**Task details**. Look through the entries below and count the lines that contain "screenshot". Reply with that number only.
*** Opening Extracted data ***
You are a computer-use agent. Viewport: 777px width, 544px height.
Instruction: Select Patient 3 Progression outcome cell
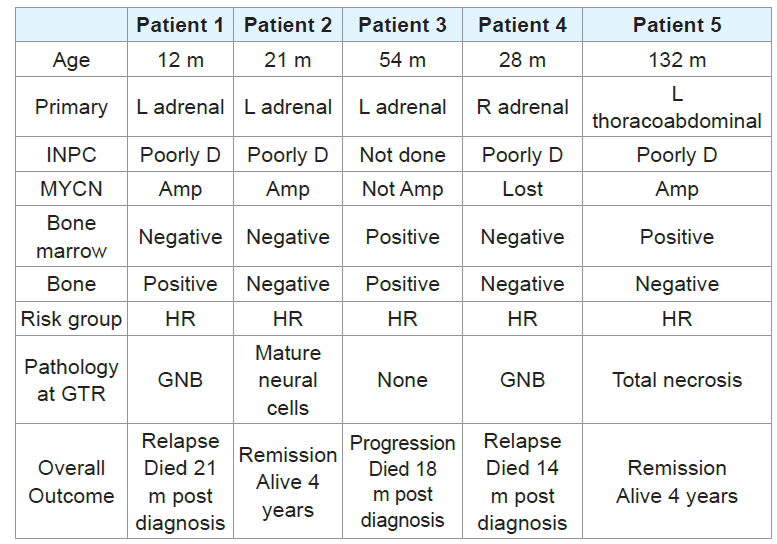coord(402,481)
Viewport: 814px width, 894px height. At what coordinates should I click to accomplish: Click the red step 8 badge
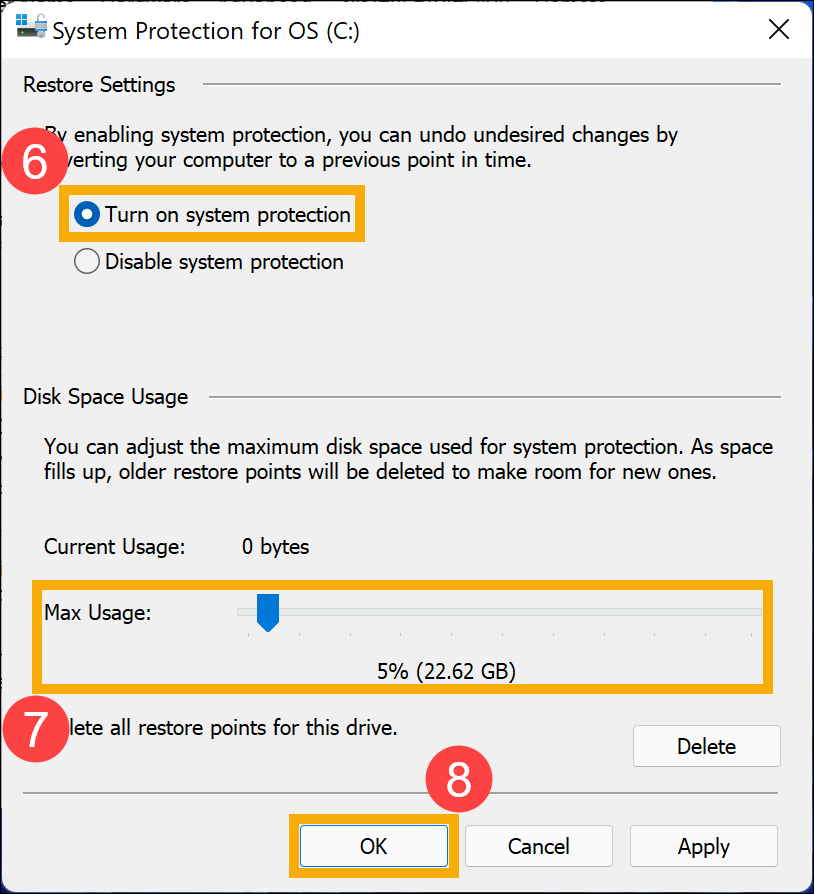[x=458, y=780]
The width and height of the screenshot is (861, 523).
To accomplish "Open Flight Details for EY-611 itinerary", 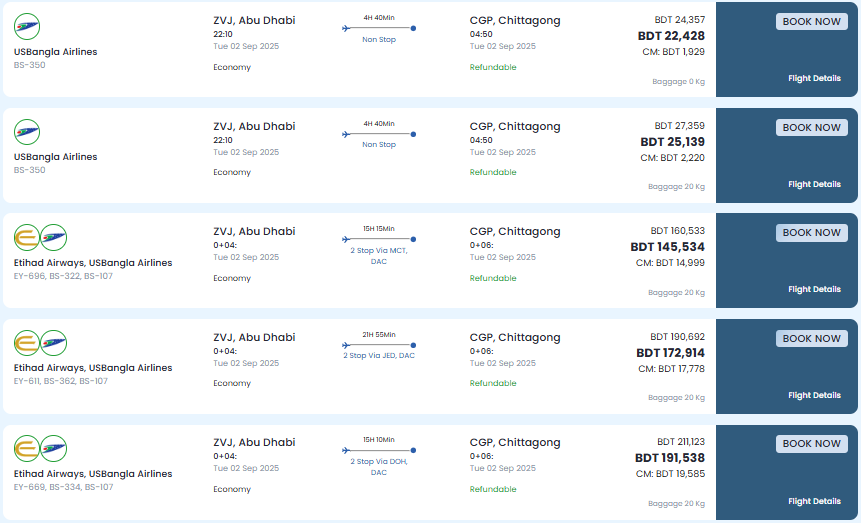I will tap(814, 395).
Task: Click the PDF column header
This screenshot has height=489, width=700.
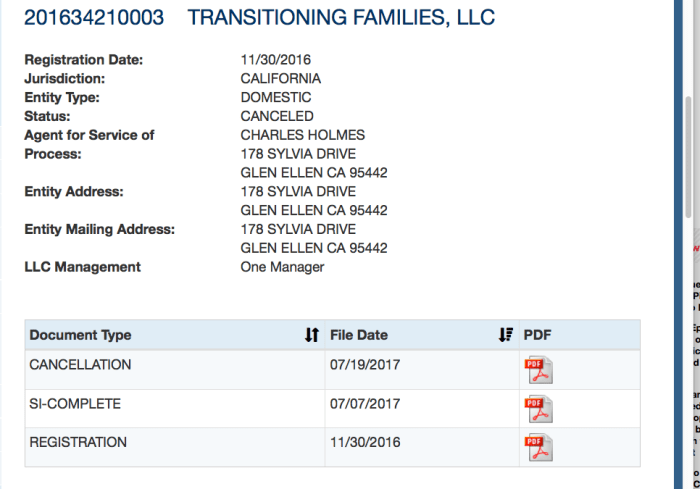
*** Closing Extracted data ***
**Result for this exercise**. 2